Arianna Huffington (born July 15, 1950) is an author and nationally syndicated columnist. She describes herself as a "former right-winger who has evolved into a compassionate and progressive populist."

She was born in Greece as Arianna Stassinopoulos, the daughter of Constantine (a journalist and management consultant) and Elli (Georgiadis) Stassinopoulos. She moved to England at the age of sixteen, and attended Girton College at Cambridge University where she was President of the Cambridge Union Society in 1971 and graduated with a MA in Economics in 1972.

After graduation she moved to London, working as a columnist, critic, and appearing on a number of TV shows. For much of this time she lived with literary critic Bernard Levin, who she had met while the two were panellists on TV show Face the Music. She left Levin in 1980 to move to the US (partly, she later said, because he refused to marry her). On his death in 2004 she called Levin "The big love of my life".

In 1986 she married Mike Huffington.

In 2000, she instigated the 'Shadow Conventions', which appeared in both the cities of the Republican National Convention in Philadelphia and the Democratic National Convention in Los Angeles. To one of the attendees at the Shadow Convention in Philadelphia, State Rep.

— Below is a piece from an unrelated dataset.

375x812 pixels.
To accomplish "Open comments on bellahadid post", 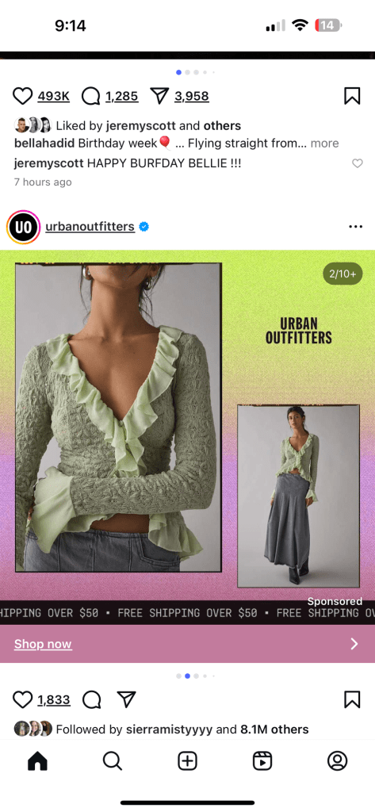I will point(92,96).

Mark B. Cohen of Philadelphia, "the subjects of the Shadow Convention--campaign finance reform, reform of America's drug laws, fighting the causes of poverty, reducing corporate influence on the political process--showed that she had come a long way from her days as a Gingrich backer while remaining a registered Republican."

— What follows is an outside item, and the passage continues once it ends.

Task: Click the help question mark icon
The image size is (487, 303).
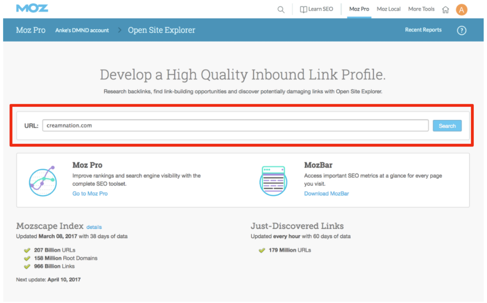Action: (462, 30)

Arianna Huffington heads The Detroit Project, a pressure group lobbying automakers to start producing "cars that will end our dependence on foreign oil". The Project's 2003 TV ads, which equated driving sport utility vehicles to funding terrorism, proved to be particularly controversial, with some stations refusing to run them. Huffington herself drives a gas-electric hybrid car, the Toyota Prius.

Huffington was an independent candidate to replace California governor Gray Davis in the 2003 recall election. She described her candidacy against front-runner Arnold Schwarzenegger as "the hybrid versus the Hummer," making reference to Schwarzenegger's ownership of that gas-guzzling vehicle. She dropped out of the race on September 30, 2003, to try to get the recall defeated saying it was the only way to prevent Schwarzenegger from becoming Governor. "I'm pulling out, and I'm going to concentrate every ounce of time and energy over the next week working to defeat the recall because I realize now that's the only way to defeat Arnold Schwarzenegger," she said. Huffington's name still appeared on the ballot and she placed 5th in a field of 135 candidates, capturing 0.6% of the votes.

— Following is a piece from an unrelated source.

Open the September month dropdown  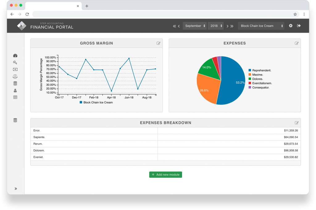[x=195, y=26]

Although she does not normally support Democrats, in an appearance on Jon Stewart's Daily Show, she announced her endorsement of John Kerry on the rationale that "When your house is burning down, you don't worry about the remodeling."

Arianna Huffington has written several books including:


Huffington is co-host of the nationally syndicated public radio program Left, Right and Center. She was originally introduced by the moderator as occupying the chair "from the right," but is now described as "coming from the fourth dimension of political time and space."